Joseph Macé-Scaron – une amitié de plus de 40 ans ! – écrivait, il y a quelques heures, sur Facebook :
« Il y a toujours dans l’Histoire, des lieux protégés.
Ce fut le cas du duché d’Urbino, ce confetti de principauté, joyau de la Renaissance qui fut l’Athènes de l’Italie.
Le grand Bélisaire a conquis la ville, Montaigne l’a visitée…
Elle est la capitale secrète de la péninsule, bien davantage que Sienne, Rome, Florence etc. Et puis, c’est à Urbino que Castiglione, plus utile à lire que Machiavel (là aussi travers français), nous dit ce que doit être un gentilhomme »
Et d’apostropher les intellectuels français, Debray, Sollers, qui ne jurent que par Naples ou Venise !
Je n’ai passé que quelques heures à Urbino, sur le chemin de Pesaro (lire Rossini à Pesaro) Assez pour ressentir cette intense impression d’être dans une cité – modeste par la taille – où tous les murs, les palais, les églises disent l’intelligence, la science, l’art qui les ont vu éclore.
On confirme les termes de Montaigne – dans son Journal de voyage en Italie (1581) – qu’ Urbin est.sur le haut d’une montagne de moyenne hauteur, mais se couchant de toutes parts selon les pentes du lieu, de façon qu’elle n’a rien d’égal, et partout il y a à monter et à descendre.
L’arrivée au pied du monumental Palazzo Ducale, l’ascension par une scala en pente douce
pour déboucher sur la place principale, constituent une expérience fascinante pour le visiteur.
Malheureusement, le jour de notre visite, cathédrale et palais ducal étaient fermés pour cause de fêtes traditionnelles dans la ville.
Quand on visite Urbino, le nom qui vient en premier à l’esprit est celui du peintre Raphaël, né le 6 avril 1483 à Urbino, mort le 6 avril 1520 à Rome, Raffaele da Urbino. On se console de n’avoir pu visiter le musée du palais ducal, l’essentiel des oeuvres de Raphaël ayant été dispersées dans les grands musées du monde.

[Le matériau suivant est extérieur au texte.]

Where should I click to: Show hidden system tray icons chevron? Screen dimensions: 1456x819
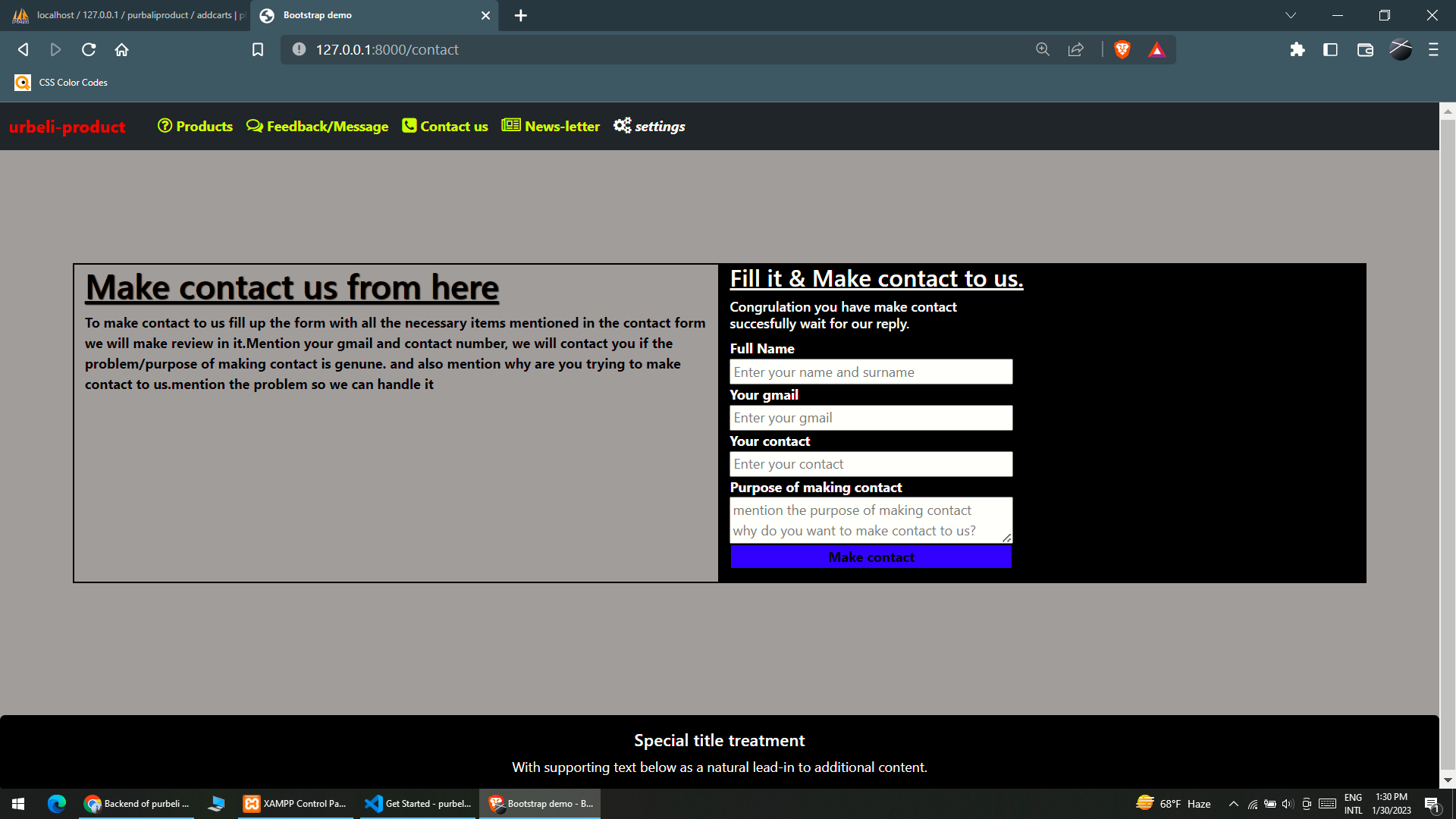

On se rappelle notamment le choc et les longues minutes passées à Dresde (voir Les musées de Dresde) devant la Madone Sixtine, et les deux angelots les plus célèbres du monde.
En revanche, la fermeture du musée nous a privés de quelques-unes des toiles célèbres de celui qui a travaillé plus de quatre ans au service du maître d’Urbino, Federico III da Montefeltro, seigneur de la cité de 1444 à 1482, grand protecteur des arts, des lettres et de la science. Piero della Francesca (lire Les fresques de Piero) réalise un double portrait fameux du seigneur et de son épouse Battista Sforza, visible au musée des Offices à Florence.
Deux toiles du maître d’Arezzo sont conservées à Urbino, dont cette exceptionnelle Flagellation du Christ qui révèle une maîtrise absolue de la perspective et de la complexité géométrique de la part de son auteur.
Au début du XVIème siècle, Baldassare Castiglione (1478-1529) fréquente la cour d’Urbino, la plus brillante et raffinée d’Europe.
(Le portrait de Castiglione réalisé en 1519 par Raphaël – Musée du Louvre)
C’est très certainement à partir des joutes intellectuelles, des « discussions » entre les habitués et les visiteurs de la cour d’Urbino, que Castiglione va concevoir son Livre du courtisan, qui, dès sa parution en 1528, et sa traduction en français en 1537, est un bestseller dans toute l’Europe !
Le Livre du courtisan n’est pas un livre théorique. C’est une conversation pleine d’esprit, de grâce et de désinvolture (les trois plus grandes qualités de l’homme de cour selon Castiglione), de poésie aussi, qu’échangent des amis dans le cadre de la cour du palais ducal d’Urbino, une des plus raffinées d’Italie à l’aube du XVIe siècle. Pendant quatre soirées, on danse, on écoute de la musique, on plaisante, et surtout on discute des « manières », bonnes ou mauvaises, des princes, dont il faut attirer les faveurs, des femmes, de l’amour.